▸ Task instructions: The material below holds a span beginning at the line with "The width and height of the screenshot is (416, 203)." and ending at the line with "You are a computer-use agent. Viewport: 599px". Quote that span exactly, both ends included, and only that span.

▸ Task input:
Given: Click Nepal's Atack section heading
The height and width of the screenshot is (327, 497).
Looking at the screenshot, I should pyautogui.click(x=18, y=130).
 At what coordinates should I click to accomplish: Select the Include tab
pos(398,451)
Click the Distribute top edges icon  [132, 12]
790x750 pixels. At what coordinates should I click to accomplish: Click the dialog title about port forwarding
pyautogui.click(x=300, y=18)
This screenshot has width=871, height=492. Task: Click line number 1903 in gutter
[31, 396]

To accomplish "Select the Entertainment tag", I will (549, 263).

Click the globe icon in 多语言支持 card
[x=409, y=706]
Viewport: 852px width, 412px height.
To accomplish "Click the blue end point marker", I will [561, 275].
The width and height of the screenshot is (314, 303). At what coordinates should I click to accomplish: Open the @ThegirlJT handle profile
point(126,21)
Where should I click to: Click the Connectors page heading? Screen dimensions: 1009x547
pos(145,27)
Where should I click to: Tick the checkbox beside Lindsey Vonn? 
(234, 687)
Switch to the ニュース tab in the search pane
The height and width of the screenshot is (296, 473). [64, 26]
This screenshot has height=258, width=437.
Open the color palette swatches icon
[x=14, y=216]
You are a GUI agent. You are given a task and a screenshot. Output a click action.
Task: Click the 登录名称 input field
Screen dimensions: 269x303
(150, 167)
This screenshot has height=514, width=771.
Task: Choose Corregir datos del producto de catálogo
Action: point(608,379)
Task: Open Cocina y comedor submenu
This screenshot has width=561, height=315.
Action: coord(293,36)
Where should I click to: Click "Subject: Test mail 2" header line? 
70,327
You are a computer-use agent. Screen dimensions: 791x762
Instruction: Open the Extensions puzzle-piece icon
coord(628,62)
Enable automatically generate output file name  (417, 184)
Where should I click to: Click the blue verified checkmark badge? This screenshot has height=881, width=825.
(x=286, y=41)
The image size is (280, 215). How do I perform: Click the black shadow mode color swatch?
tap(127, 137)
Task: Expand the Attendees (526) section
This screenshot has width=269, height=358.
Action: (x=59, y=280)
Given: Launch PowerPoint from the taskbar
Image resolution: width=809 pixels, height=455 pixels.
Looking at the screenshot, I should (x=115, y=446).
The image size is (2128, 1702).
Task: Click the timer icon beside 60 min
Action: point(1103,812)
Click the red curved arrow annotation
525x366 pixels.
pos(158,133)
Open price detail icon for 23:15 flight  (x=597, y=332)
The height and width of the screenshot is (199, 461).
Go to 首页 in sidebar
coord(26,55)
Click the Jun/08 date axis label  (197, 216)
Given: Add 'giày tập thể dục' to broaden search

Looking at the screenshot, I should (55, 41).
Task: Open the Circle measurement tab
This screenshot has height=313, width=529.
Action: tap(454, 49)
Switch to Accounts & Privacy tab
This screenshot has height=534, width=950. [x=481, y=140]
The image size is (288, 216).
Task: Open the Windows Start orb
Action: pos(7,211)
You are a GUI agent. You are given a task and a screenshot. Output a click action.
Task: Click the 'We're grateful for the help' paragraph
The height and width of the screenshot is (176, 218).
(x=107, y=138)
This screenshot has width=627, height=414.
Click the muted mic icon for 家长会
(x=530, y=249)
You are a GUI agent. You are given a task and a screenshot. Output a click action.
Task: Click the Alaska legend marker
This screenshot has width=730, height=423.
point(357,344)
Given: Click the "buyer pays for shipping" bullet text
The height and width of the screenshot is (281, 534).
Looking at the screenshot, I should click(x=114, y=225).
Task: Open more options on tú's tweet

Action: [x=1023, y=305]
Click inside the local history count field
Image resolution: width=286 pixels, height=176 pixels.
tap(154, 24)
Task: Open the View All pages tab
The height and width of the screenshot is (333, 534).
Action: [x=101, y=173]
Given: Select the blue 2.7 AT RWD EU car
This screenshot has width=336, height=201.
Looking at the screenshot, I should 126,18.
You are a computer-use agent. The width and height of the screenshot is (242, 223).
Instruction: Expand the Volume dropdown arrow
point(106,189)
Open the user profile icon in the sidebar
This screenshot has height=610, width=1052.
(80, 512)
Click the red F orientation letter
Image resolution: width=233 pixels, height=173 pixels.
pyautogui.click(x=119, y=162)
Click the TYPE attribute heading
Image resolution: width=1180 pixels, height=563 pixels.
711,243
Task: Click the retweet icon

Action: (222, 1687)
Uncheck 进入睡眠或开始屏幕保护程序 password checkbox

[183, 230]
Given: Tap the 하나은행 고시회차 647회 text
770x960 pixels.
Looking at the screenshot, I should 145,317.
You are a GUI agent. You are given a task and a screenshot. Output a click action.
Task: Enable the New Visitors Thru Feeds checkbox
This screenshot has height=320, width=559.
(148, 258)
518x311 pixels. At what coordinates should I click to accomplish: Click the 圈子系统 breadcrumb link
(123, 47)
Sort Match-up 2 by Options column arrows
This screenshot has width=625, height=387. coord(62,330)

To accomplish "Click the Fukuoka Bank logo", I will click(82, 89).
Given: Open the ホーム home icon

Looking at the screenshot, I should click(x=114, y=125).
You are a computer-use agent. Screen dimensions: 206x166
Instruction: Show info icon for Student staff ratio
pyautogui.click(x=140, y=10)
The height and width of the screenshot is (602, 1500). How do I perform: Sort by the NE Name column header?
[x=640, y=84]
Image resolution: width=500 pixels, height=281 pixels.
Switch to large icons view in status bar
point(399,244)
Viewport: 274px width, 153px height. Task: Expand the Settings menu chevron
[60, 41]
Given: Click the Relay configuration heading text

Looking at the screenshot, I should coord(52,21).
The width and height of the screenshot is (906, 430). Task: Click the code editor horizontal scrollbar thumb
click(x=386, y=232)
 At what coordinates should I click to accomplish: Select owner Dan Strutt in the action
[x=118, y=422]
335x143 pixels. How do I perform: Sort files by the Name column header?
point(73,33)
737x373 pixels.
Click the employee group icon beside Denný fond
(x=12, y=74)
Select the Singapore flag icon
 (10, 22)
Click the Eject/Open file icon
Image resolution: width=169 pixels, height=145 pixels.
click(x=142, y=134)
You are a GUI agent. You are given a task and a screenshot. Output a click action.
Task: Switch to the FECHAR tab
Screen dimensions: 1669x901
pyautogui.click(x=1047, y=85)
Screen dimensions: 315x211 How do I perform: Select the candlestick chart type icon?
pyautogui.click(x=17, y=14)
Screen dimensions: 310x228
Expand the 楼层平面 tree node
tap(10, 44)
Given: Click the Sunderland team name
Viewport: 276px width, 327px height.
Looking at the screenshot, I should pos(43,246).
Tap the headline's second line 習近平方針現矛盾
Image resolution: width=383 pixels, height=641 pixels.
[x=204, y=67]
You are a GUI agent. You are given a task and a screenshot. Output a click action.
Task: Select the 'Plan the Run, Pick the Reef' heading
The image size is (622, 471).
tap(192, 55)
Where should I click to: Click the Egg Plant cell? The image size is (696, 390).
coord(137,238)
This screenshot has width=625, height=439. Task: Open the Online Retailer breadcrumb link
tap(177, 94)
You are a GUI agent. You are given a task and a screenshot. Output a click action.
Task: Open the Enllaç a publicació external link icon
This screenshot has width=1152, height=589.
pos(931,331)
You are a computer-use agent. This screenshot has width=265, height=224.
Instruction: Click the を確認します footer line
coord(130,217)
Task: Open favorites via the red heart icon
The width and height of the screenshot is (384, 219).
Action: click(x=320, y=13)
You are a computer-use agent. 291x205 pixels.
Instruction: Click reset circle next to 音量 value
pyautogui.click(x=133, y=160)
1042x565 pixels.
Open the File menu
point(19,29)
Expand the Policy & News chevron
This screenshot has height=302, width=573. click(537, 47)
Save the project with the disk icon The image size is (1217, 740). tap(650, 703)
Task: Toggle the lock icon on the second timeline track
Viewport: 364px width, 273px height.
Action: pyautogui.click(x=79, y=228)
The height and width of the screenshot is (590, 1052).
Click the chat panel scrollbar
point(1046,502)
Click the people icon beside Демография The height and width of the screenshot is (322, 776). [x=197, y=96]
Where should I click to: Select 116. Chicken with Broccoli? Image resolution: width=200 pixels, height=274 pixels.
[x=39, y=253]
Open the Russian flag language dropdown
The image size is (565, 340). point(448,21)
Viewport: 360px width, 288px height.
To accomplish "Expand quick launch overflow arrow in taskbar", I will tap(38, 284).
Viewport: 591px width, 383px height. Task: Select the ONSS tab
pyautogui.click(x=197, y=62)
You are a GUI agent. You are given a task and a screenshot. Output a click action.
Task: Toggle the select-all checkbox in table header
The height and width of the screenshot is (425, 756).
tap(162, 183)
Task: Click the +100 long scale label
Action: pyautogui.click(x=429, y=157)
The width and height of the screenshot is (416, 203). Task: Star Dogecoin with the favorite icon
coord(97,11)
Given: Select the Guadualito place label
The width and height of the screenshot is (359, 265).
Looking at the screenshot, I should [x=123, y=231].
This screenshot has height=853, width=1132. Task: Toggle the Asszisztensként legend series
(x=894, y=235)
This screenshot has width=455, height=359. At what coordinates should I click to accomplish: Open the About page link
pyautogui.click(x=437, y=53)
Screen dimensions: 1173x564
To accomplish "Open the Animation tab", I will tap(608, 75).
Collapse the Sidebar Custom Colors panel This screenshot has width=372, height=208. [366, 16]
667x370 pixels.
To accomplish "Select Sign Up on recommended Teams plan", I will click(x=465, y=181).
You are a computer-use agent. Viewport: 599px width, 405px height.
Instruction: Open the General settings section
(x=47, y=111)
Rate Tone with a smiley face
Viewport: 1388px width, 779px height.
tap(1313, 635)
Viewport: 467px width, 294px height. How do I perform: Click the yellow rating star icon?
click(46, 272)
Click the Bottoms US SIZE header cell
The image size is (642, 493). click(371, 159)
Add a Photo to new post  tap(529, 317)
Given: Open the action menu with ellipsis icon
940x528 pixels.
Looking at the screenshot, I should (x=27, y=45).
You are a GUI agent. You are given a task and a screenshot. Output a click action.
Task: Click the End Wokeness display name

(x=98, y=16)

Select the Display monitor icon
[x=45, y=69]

▸ Answer to the problem:
The width and height of the screenshot is (416, 203). Task: Star Dogecoin with the favorite icon
coord(97,11)
Given: Select the Guadualito place label
The width and height of the screenshot is (359, 265).
Looking at the screenshot, I should [x=123, y=231].
This screenshot has height=853, width=1132. Task: Toggle the Asszisztensként legend series
(x=894, y=235)
This screenshot has width=455, height=359. At what coordinates should I click to accomplish: Open the About page link
pyautogui.click(x=437, y=53)
Screen dimensions: 1173x564
To accomplish "Open the Animation tab", I will tap(608, 75).
Collapse the Sidebar Custom Colors panel This screenshot has width=372, height=208. [366, 16]
667x370 pixels.
To accomplish "Select Sign Up on recommended Teams plan", I will click(x=465, y=181).
You are a computer-use agent. Viewport: 599px width, 405px height.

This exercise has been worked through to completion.